To: eDollar.com who wrote (13244)4/21/2000 4:57:00 PM
From: Scott Moore  Read Replies (1) | Respond to of 13953
 
I see misplaced logic in all of your statements except for one. That one is record ad spending.

Day traders always come and go. Those that leave will have more than one take their place.

Why would interest rate increases hurt ebrokers more than other brokers? My 70 yr old mom is moving funds from a traditional broker to an ebroker to save on commissions. I can guarantee you she will never use margin.

If you got wiped out in four accounts, does that mean you will stop trading? Of course not, you still have some left over profits to mess around with.

People that lose a little bit of money feel very anxious. Those who lose a whole bunch feel numb, because it is over their threshold of pain to comprehend.
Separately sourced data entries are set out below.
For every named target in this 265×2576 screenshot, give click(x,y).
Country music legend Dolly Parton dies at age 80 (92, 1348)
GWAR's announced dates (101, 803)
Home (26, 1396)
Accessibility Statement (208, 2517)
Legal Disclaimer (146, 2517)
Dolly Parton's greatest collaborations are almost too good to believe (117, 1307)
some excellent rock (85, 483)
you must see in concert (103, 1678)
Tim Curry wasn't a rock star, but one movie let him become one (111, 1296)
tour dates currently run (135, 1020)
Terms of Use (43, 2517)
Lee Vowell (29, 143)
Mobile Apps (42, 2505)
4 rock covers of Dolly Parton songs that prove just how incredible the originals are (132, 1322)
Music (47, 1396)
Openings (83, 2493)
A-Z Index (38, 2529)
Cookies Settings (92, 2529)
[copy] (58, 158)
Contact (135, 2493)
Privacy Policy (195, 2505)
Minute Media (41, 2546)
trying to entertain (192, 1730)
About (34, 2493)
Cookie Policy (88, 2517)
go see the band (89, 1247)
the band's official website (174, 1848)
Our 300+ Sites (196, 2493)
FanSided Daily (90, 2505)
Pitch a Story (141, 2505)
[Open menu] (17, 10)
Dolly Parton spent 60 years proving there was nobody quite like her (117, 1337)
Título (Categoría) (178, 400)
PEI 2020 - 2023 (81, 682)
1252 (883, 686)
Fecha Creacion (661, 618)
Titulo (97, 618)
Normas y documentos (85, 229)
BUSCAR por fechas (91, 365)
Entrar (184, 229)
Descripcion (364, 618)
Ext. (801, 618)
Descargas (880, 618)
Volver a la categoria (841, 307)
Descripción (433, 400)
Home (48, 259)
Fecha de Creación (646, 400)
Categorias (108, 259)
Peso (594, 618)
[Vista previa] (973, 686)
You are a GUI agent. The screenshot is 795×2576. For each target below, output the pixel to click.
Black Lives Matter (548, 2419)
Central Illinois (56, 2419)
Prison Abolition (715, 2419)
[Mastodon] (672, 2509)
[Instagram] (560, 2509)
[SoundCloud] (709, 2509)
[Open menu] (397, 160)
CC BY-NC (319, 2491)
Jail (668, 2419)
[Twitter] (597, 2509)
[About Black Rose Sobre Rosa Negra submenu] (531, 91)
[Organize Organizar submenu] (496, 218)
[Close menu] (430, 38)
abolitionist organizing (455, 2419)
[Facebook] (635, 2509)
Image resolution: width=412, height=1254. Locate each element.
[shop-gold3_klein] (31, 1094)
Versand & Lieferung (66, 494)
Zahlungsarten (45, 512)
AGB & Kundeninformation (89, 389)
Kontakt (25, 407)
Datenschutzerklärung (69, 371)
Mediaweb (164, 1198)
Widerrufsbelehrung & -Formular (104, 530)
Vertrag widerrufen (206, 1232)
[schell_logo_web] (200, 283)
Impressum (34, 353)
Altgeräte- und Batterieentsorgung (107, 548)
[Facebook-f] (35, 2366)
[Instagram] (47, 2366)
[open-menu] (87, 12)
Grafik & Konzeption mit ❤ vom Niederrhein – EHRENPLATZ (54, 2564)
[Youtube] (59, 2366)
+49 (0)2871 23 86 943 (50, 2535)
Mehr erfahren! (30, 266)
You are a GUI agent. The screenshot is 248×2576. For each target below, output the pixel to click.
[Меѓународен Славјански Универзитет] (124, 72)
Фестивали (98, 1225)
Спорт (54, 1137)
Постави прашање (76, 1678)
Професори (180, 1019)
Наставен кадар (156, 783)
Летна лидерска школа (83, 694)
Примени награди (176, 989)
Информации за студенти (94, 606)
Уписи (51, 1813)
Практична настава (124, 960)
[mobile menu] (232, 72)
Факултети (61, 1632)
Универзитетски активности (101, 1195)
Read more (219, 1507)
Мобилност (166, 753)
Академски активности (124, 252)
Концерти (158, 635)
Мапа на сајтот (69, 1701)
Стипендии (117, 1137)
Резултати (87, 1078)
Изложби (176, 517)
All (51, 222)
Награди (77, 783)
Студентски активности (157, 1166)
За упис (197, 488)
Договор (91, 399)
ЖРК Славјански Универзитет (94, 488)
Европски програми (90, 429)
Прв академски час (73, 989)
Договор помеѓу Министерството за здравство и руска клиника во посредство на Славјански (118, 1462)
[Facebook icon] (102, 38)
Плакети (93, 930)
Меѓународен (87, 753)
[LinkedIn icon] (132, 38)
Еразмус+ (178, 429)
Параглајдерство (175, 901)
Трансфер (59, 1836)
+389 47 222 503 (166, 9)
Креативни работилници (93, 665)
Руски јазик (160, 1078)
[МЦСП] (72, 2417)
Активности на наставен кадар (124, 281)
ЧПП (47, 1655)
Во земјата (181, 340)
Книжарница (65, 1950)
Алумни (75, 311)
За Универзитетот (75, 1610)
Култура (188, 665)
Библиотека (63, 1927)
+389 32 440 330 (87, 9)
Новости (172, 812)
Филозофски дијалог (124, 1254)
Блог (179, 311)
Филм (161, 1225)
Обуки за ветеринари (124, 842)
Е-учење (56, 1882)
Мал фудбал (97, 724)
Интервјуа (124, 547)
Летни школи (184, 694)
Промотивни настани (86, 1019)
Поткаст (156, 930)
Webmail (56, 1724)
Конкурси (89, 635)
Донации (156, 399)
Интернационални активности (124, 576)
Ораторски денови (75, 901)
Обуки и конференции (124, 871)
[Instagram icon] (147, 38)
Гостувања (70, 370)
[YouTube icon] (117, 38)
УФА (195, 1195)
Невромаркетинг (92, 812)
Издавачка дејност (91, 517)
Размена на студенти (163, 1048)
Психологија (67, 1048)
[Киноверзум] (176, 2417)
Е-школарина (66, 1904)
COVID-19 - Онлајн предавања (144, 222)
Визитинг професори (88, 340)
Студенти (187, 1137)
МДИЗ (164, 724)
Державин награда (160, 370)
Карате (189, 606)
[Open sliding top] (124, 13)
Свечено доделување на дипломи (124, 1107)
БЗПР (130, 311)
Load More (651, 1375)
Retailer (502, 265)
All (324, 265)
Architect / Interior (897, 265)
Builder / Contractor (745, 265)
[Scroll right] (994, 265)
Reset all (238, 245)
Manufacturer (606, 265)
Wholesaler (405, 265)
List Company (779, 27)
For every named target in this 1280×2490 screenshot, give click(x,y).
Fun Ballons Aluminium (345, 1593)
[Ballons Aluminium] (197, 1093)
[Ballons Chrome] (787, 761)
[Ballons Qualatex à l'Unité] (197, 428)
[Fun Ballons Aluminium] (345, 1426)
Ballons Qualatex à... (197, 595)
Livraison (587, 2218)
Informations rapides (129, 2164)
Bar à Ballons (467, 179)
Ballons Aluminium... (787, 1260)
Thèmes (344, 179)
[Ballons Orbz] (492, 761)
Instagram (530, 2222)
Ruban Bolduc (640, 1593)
I've seen this phenomenon time and again at Vegas.

Taking on-line trading away from some traders will be like trying to take a bottle of Jack Daniels away from an alcoholic.

My average price is in the low 20's here. If I ever feel like I should sell in a declining market, I first remind myself why I bought that stock to begin with and then remind myself that I am selling because I think I can buy those same shares back at a cheaper price. Otherwise, why did I take a risk in the first place.

Now, for those who did buy in above $30, your perception of pain may be correct if they only bought EGRP. But, if they have diversified like most folks do, then that pain is buffered by last years gains.

My logic tells me that the 15% figure of on-line account accounts now will grow to at least 75% in the next five year due to the influx of computer literate young folks like Stuart teaching the ole fuddies like Mr. P (Ameritrade commercial) how simple it is. I think I'll go make a photo copy of my face right now for tonight's party flyer.